Mostrò le mani, la palma in fuori. Erano rosate e morbide, con tutte le linee del caso. Portavano il marchio di una tecnologia superiore, e a quanto Lije poté giudicare erano pulitissime.

Baley disse: «Abbiamo un lavandino in casa, per quello». Non c’era traccia di vanteria nella sua voce: lo snobismo, con un automa, è inutile.

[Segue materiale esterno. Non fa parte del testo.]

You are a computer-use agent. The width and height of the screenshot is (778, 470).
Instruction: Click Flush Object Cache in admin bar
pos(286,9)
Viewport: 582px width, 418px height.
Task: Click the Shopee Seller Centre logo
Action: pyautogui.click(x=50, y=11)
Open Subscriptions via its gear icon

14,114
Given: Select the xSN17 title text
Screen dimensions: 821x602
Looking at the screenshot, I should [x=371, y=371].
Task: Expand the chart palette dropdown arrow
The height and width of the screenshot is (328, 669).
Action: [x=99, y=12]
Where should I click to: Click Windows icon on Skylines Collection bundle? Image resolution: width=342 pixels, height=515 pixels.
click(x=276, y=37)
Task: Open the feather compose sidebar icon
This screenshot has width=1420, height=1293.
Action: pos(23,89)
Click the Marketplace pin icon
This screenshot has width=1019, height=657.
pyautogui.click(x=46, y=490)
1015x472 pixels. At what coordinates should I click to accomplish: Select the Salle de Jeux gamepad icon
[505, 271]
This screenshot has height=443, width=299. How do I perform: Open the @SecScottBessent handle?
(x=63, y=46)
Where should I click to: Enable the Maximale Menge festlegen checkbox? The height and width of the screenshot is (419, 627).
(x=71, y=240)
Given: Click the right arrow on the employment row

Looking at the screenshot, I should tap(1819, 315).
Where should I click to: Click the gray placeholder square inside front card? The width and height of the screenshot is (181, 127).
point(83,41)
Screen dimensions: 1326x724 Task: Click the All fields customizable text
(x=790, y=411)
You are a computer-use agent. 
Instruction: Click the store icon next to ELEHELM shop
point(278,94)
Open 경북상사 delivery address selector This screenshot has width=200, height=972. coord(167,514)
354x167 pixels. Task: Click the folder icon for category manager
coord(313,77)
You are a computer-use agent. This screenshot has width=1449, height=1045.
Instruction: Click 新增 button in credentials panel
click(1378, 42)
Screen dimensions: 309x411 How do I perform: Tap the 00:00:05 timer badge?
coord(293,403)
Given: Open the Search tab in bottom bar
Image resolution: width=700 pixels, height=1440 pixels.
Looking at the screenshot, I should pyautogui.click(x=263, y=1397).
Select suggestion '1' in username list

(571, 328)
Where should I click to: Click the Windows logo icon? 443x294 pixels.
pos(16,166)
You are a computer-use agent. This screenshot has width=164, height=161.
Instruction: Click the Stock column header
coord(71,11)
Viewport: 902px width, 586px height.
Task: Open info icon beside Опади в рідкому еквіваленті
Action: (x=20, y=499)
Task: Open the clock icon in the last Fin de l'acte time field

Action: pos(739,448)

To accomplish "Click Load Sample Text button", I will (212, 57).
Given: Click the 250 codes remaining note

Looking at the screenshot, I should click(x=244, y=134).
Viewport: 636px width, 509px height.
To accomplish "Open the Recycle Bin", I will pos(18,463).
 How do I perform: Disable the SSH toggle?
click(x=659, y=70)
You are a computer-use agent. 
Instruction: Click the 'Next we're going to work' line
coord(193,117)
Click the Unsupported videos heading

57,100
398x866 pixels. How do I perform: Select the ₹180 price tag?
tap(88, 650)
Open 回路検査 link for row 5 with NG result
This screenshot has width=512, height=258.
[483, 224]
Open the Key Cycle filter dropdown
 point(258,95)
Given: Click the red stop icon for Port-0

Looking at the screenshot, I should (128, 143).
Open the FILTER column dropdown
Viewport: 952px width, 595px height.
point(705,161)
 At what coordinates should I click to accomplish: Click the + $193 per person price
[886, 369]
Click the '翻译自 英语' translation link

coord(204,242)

«Grazie per la gentilezza, tuttavia credo di voler usare questo posto. Se devo vivere fra gli uomini della Terra, sarà meglio che adotti le vostre abitudini e i vostri costumi.»

«Allora vieni.»

La pulizia e quasi l’allegria dell’interno contrastavano con i criteri del resto della Città, rigidamente utilitaristici.

Baley, tuttavia, ci era abituato e non ci fece caso.

Disse a Paneel, parlando piano: «Mi ci vorrà mezz’ora circa. Aspettami». Si avviò e poi tornò sui suoi passi: «E non parlare a nessuno, non guardare nessuno. Capito? È una regola importante».

Si affrettò ad allontanarsi per evitare di essere sorpreso a parlare; non ci teneva a dare scandalo, ma nel vestibolo non c’era nessuno; già, per fortuna erano soli nel vestibolo.